I changed the Update() to this. It works for me.
protected void Update()
{
if ( Input.GetMouseButton( 1 ) ) // When the RightMouseButton is held.
{
Cursor.lockState = CursorLockMode.Locked; // Place the cursor in center of screen, stop its movement, and make it disappear.
HandleRotationMovement();
// I have no Idea what this does
if ( m_LockCursor && Input.GetMouseButtonUp( 0 ) )
{
Cursor.lockState = m_LockCursor ? CursorLockMode.Locked : CursorLockMode.None;
Cursor.visible = !m_LockCursor;
} //End of no Idea
}
else
{
Cursor.lockState = CursorLockMode.None; // Make cursor reappear and move again.
return;
}
}
I have no idea what
if ( m_LockCursor && Input.GetMouseButtonUp( 0 ) )
{
Cursor.lockState = m_LockCursor ? CursorLockMode.Locked : CursorLockMode.None;
Cursor.visible = !m_LockCursor;
}
does, so I left it there.
question: does this line keep the mouse cursor in “that” position when button is clicked (i.e stops the cursor from moving?), while allowing user to rotate camera?

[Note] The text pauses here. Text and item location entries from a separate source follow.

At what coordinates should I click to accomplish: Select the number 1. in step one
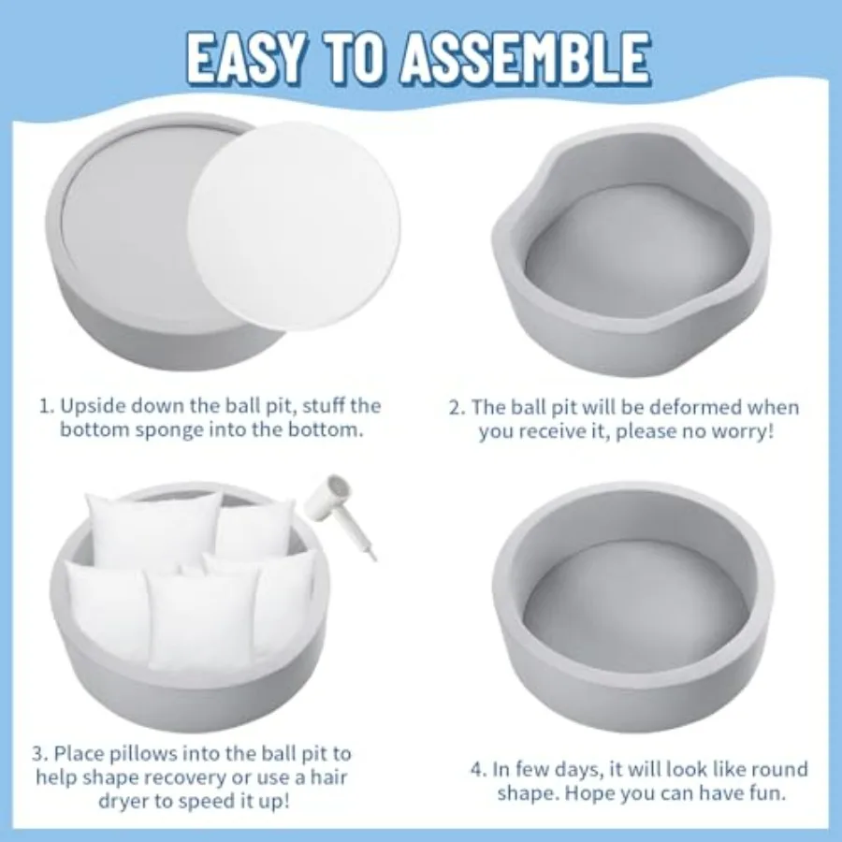coord(47,406)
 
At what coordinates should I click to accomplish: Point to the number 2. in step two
coord(457,408)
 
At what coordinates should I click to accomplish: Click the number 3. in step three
coord(40,753)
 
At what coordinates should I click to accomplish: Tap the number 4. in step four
coord(479,770)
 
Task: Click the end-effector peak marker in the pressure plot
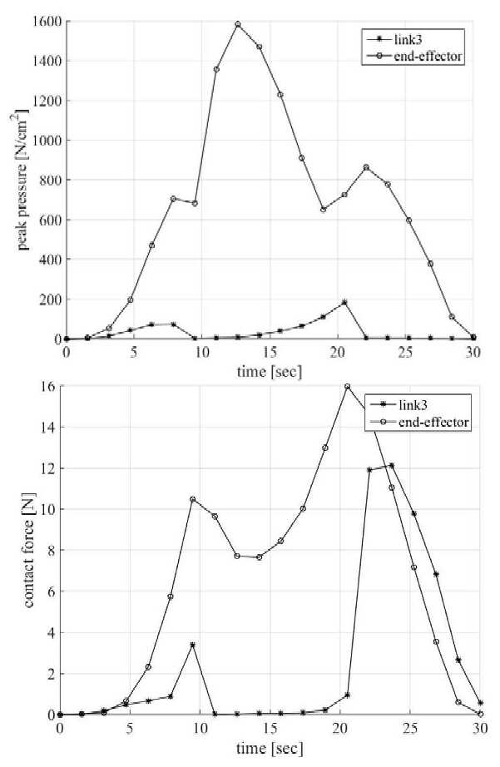(238, 24)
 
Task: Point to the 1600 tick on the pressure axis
(47, 21)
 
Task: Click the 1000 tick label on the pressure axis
(47, 141)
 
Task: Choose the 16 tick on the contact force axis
(48, 386)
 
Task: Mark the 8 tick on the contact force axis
(51, 551)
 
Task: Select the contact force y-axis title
(28, 550)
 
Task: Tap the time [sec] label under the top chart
(270, 371)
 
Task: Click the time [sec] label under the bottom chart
(270, 748)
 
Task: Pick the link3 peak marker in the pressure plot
(344, 302)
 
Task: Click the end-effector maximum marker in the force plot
(348, 387)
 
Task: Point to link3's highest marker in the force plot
(391, 465)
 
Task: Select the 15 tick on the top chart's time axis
(270, 352)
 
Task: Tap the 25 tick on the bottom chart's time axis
(410, 729)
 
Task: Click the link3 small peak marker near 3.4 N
(193, 645)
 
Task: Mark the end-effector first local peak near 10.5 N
(193, 499)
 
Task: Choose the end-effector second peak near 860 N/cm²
(366, 167)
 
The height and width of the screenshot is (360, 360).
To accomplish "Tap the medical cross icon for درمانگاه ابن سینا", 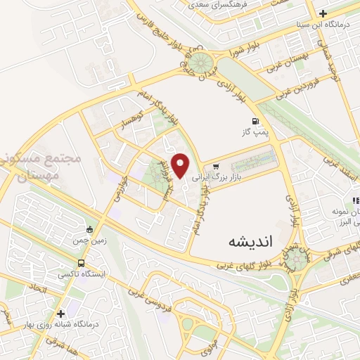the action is (x=323, y=14).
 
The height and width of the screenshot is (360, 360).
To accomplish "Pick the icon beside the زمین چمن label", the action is (x=89, y=229).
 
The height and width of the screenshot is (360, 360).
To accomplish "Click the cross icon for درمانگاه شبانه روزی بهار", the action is (x=61, y=314).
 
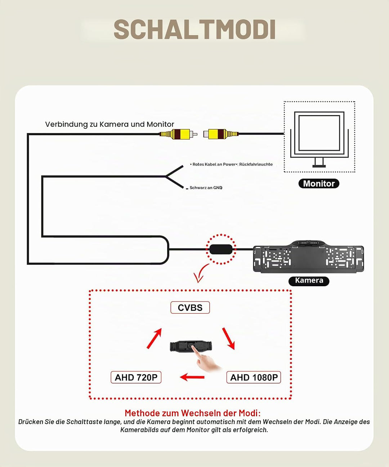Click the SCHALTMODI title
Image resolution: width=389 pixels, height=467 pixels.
coord(194,29)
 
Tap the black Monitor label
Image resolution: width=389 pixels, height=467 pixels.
coord(319,183)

Locking the cursor it moves to the center of the screen (unseen) so when you release the right mouse button, the cursor is front and center, not in some random place on the screen. The cursor will not be where it was when you right-clicked.
That said, you will have the full camera movement that FreeLookCam.cs has, just with out seeing the cursor.
A quick right-click will recenter your cursor with this code.